> [Written task]: Quote the lines of all the records below word for word, omitting the pictures from your answer.

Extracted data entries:

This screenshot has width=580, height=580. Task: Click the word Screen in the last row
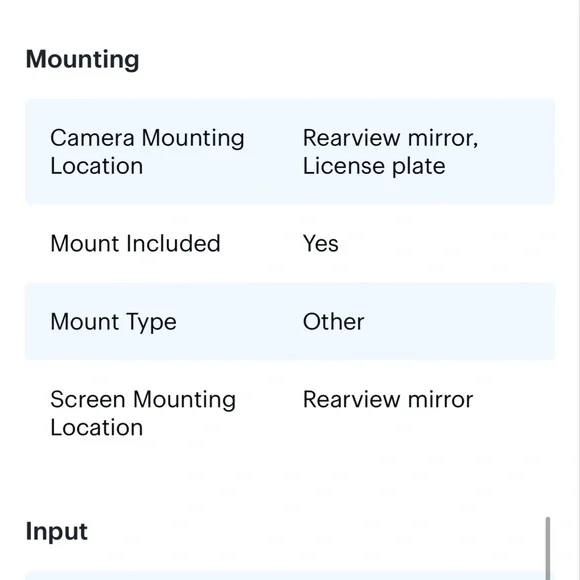pyautogui.click(x=88, y=399)
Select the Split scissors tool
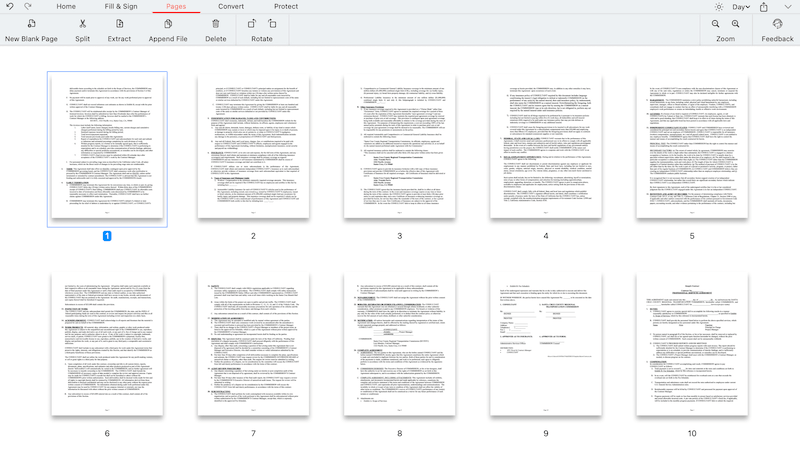This screenshot has width=800, height=450. [82, 23]
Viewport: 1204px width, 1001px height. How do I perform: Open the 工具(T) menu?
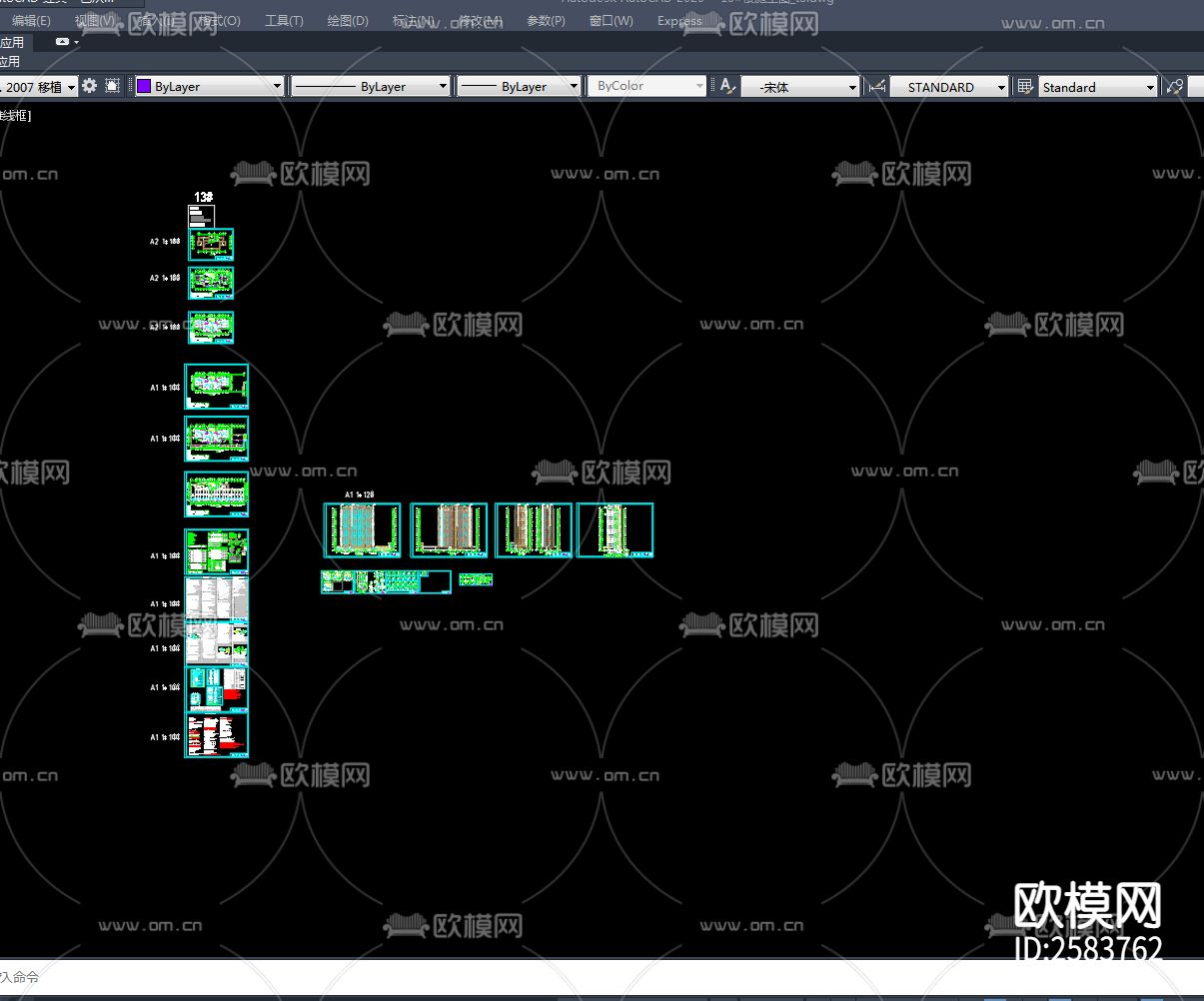284,21
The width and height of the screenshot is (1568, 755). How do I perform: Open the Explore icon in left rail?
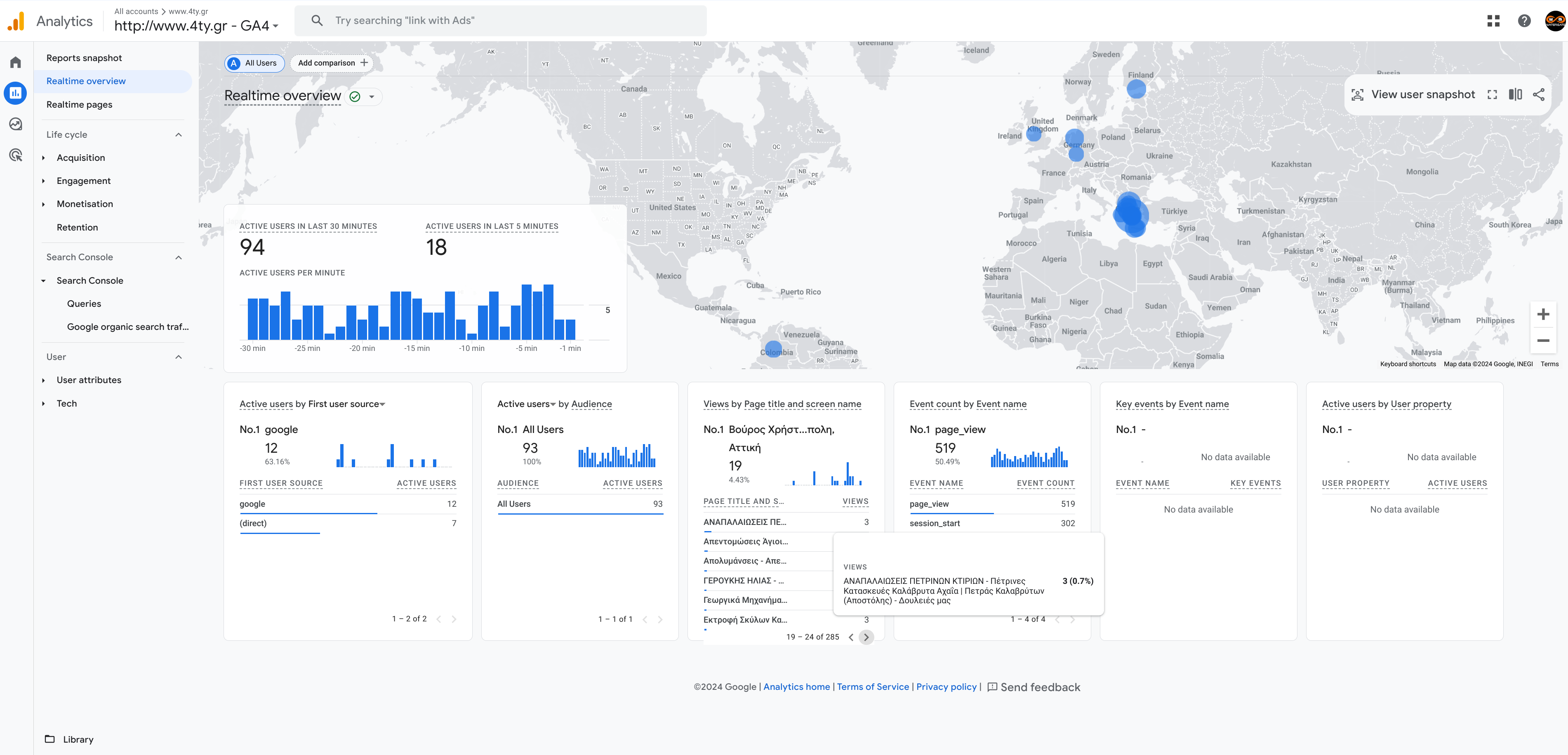(x=16, y=124)
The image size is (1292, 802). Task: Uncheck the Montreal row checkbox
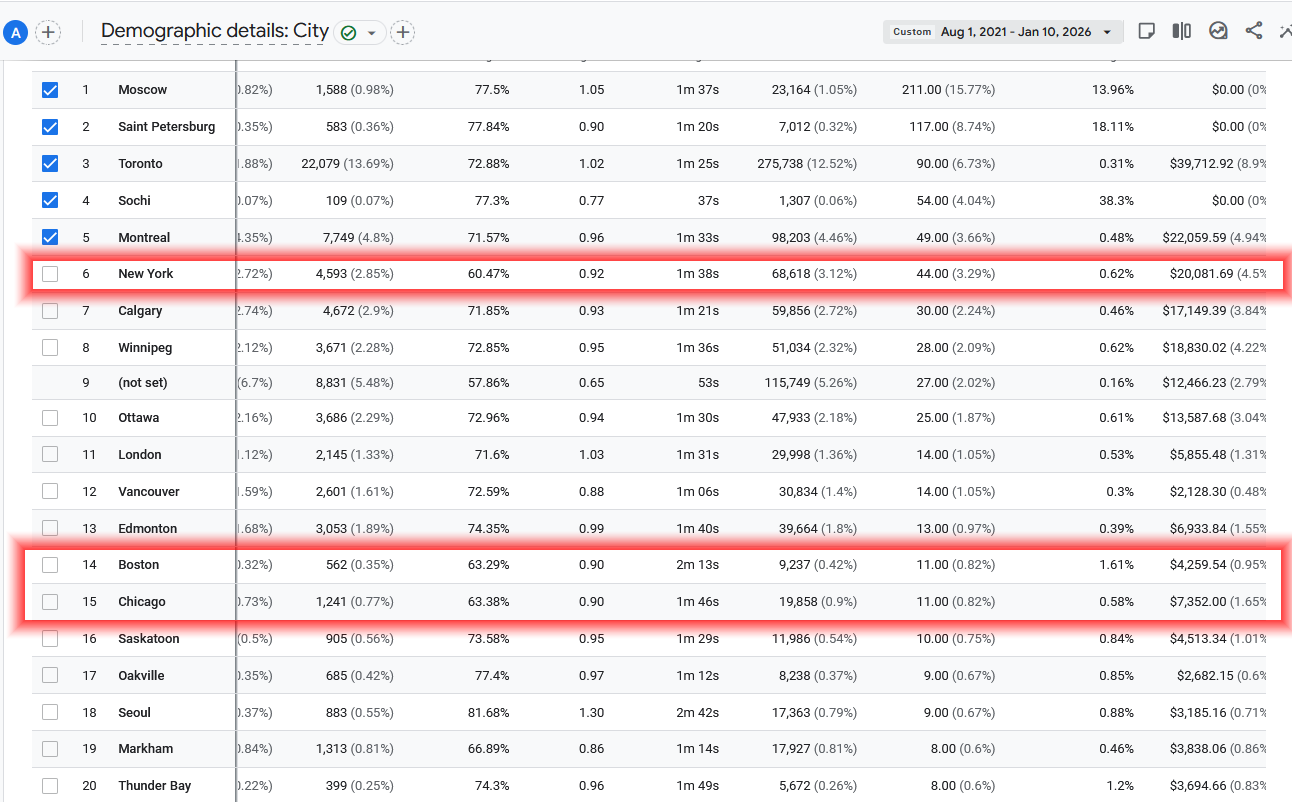(x=50, y=238)
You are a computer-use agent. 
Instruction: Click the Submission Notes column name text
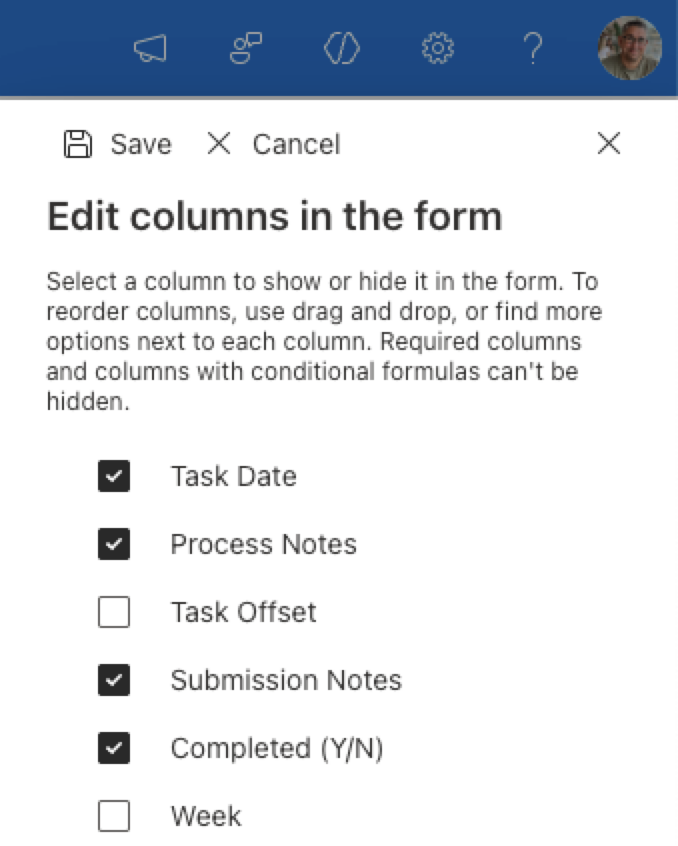click(x=286, y=680)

> [Correct result]:
This screenshot has width=580, height=580. Task: Click the word Screen in the last row
pyautogui.click(x=88, y=399)
Select the Split scissors tool
This screenshot has width=800, height=450. [82, 23]
Viewport: 1204px width, 1001px height. How do I perform: Open the 工具(T) menu?
284,21
The width and height of the screenshot is (1568, 755). How do I perform: Open the Explore icon in left rail?
(x=16, y=124)
The image size is (1292, 802). Task: Uncheck the Montreal row checkbox
(x=50, y=238)
You are a computer-use agent. 
Instruction: Click the Submission Notes column name text
click(x=286, y=680)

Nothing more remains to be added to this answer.